Serious misconduct involves offences that are very serious in nature. It consists of situations where an employee’s behaviour is such that you feel threatened, unsafe or the act results in a major loss of trust or confidence in the person. Common examples include (but are not limited to):
- Dishonesty of any kind, including falsification of time sheets or any other document;
- Unauthorised possession of property belonging to the establishment, customers or other staff (theft);
- Possessing, consuming, using or being under the influence of alcohol, non prescribed, or illegal drugs while on or before duty;
- Insubordination, threatening or abusive behaviour including fighting (physical assault) and sexual harassment;
- Failure to safeguard the establishment’s property, including willful damage to property or equipment belonging to the establishment, customers or other staff members (health & safety breaches);
- Serious breaches of Health and Safety rules;
- Failure to comply with the business’ Code of Conduct and Policy;
- Any other behaviour which is considered as serious as any of the above.
In the past, employment agreements would commonly list conduct that amounts to “serious misconduct”, however this is less common today, although examples may be listed in a business’ house rules.

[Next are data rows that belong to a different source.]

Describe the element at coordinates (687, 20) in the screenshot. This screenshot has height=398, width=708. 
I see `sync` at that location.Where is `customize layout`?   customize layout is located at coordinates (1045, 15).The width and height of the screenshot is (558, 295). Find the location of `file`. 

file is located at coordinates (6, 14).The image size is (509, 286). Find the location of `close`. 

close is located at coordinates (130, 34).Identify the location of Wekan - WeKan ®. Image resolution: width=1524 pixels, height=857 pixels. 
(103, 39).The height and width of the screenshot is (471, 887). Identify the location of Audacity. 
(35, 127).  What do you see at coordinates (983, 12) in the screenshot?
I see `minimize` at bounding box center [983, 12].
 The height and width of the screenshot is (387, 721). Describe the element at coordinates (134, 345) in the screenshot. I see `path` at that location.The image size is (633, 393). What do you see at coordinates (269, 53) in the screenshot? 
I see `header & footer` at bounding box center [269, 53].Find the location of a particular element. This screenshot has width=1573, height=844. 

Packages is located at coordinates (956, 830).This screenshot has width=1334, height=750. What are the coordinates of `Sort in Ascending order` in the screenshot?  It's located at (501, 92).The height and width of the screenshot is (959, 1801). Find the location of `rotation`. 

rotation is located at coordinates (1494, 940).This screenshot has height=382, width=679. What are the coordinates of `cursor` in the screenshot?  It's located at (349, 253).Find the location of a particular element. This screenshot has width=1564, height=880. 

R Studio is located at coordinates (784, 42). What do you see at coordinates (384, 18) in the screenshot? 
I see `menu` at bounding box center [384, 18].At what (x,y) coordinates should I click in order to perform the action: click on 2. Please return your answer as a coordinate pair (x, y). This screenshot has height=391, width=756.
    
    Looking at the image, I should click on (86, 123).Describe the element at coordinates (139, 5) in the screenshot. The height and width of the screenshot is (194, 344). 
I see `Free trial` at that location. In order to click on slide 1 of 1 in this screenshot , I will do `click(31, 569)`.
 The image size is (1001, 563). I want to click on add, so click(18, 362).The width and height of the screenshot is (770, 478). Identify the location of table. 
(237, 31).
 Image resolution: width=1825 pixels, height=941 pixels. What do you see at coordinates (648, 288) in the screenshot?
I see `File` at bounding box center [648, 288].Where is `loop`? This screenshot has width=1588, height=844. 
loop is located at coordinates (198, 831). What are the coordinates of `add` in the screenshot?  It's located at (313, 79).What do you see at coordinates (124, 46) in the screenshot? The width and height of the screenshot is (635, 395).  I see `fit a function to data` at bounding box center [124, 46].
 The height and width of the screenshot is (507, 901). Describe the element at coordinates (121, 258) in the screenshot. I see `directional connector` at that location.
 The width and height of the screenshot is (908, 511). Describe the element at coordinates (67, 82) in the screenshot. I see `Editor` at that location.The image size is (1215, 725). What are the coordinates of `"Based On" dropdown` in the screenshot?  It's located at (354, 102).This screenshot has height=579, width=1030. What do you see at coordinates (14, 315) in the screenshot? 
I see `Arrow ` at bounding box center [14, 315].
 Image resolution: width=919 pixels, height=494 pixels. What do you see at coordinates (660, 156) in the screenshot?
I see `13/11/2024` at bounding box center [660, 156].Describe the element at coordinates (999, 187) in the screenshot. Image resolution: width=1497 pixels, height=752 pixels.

The problem with listing examples of misconduct, and serious misconduct, is that the list is never finite. In addition, if an employee engages in misconduct that is listed, that doesn’t necessarily mean that serious misconduct has automatically occurred. You must take into consideration the actual nature of the offence, the surrounding circumstances and the employee’s side of the story before deciding whether serious misconduct has occurred. When this is done, it is possible that what looked like serious misconduct may not be so serious after all, remembering that an offence can only be deemed to be serious misconduct if it is so serious that it undermines the trust and confidence you have in the employee.
Remember also that even if you do deem that serious misconduct has occurred at the end of the disciplinary process, the result may not result in dismissal. Often employers go direct from a finding of serious misconduct to dismissal, however one does not necessarily follow the other and a less serious sanction may result.